Natural Language Watermarking: General Principles, Techniques, Applications, Challenges

What Is Natural Language Watermarking (NLW)?

Noam Chomsky formulated the Transformational Grammar Theory, which can be used for NLW

Natural Language Watermarking (NLW) is a technique, which helps labeling a text with a special signature invisible to a human eye. In essence, this measure helps prevent plagiarism and data leakage (“traitor tracing”), as well as allows tracking down tampered information and even performing text anti-spoofing.

However, NLW is rather challenging to implement, as a text consists of discrete tokens, having a fundamental syntactic nature. Syntax and semantics should be taken into consideration, as changes caused by watermarking can influence structure or grammar of the writing.

As of now, several methods are proposed to apply NLW. Their shared goal is providing metadata binding that connects metadata — authorship, release date, publishing rights — to the document, so further re-usage of the information can be monitored.

Representation of traitor tracing algorithm featuring ciphertexts

General Principles of Text Watermarking

It is argued that the best strategy for NLW is focusing on the global semantic and syntactic structure of a sentence, which is also known as the underlying form — a term coined by Noam Chomsky as part of his transformational grammar theory. Hence, a sentence consists of two fundamental elements:

Deep structure. This part conveys the core meaning of a sentence.
Surface structure. It implies the words that can be altered with synonyms, grammatical form, or other means without changing the core meaning.

Two sentences “She raised her kids alone” and “Her kids were raised by her as a single mother” retain the original meaning in the underlying form, however their surface structure is completely different.

Another approach is applying the watermark embedding/extraction process. A proposed model should combine the text, the encryption key, and some details pertaining to the watermark as inputs. After that, a watermark can be retrieved with the knowledge of the secret key, while also staying “invisible”, so it can’t be erased by an intruder.

General Principles of Adversarial Attacks on Watermarked Texts

Attackers,while attempting to destroy a language watermark, typically can:

Use modifications that allow to retain the original meaning: translation to another language or rephrasing.
Minimally alter the meaning of a text on a sentence level — this can be done to just a few sentences, otherwise text will lose its initial value.
Restructure the writing by shuffling sentences inside the text.
Add a limited number of new sentences.
Crop the text.

Perhaps, lexical ambiguity — when a word can be interpreted in several ways — can also be used for an adversarial attack. For instance, the word “shoot” can refer to footage filming and firearm shooting at the same time. With recontextualization it can be used for producing false information. (Even though it may completely change the initial meaning of a text.)

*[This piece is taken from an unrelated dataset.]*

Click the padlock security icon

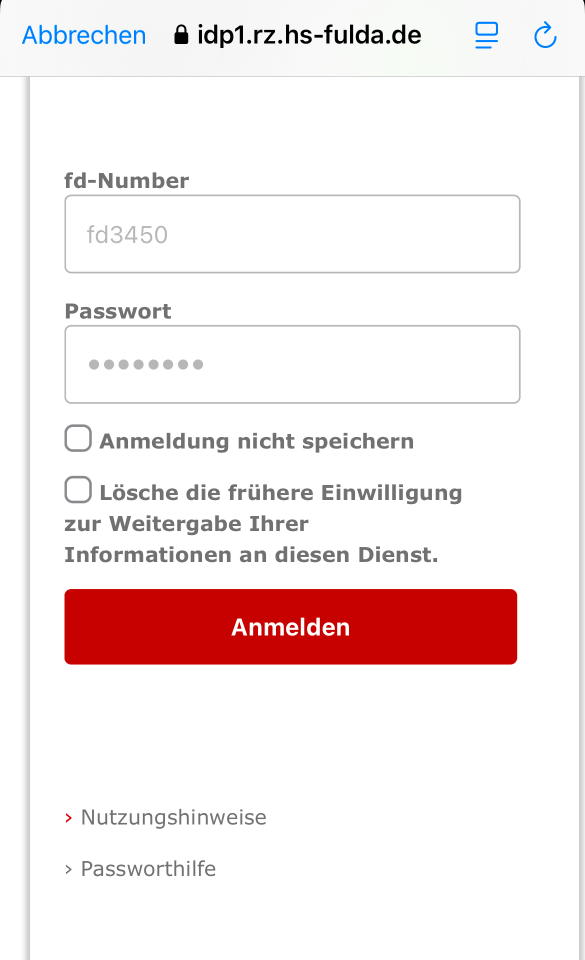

Lexical and syntactic ambiguity examples

Natural Language Watermarking Techniques

The proposed NLW methods are divided into two classes:

Fragile Natural Language Watermarking Techniques

This category includes Probabilistic Context-free Grammar (PCFG), which employs text parsing to track down grammatical rules on which a text is based on, Synonym Substitution when a subset of lexemes are replaced with their proper synonyms, Translation-based approach that “disguises” insertion of a watermark as a noise signal generated during a machine translation, and other techniques.

Robust Natural Language Watermarking Techniques

Robust NWL include Quadratic Residue-based Synonym Substitution, which relies on ASCII values pertaining to the words, Sentence Tree Structure based on altering the deep sentence structure when a watermark is hidden over the parsed presentation of the sentence, and Sentence Level Transformation Analysis that focuses on verb particle movement, adjective reordering, and adjunct movement in a given sentence.

Challenges in Natural Language Watermarking

Again, word ambiguity plays a nefarious role, as it impedes automatic natural language analysis. To solve the issue, a gargantuan amount of training/testing data is needed to design a model capable of spotting and removing ambiguity collisions. At the same time, watermarking should remain a stealthy technique, perfectly blending in with the author’s style, lexicon, and grammar of the language, which is still a somewhat grandiose task.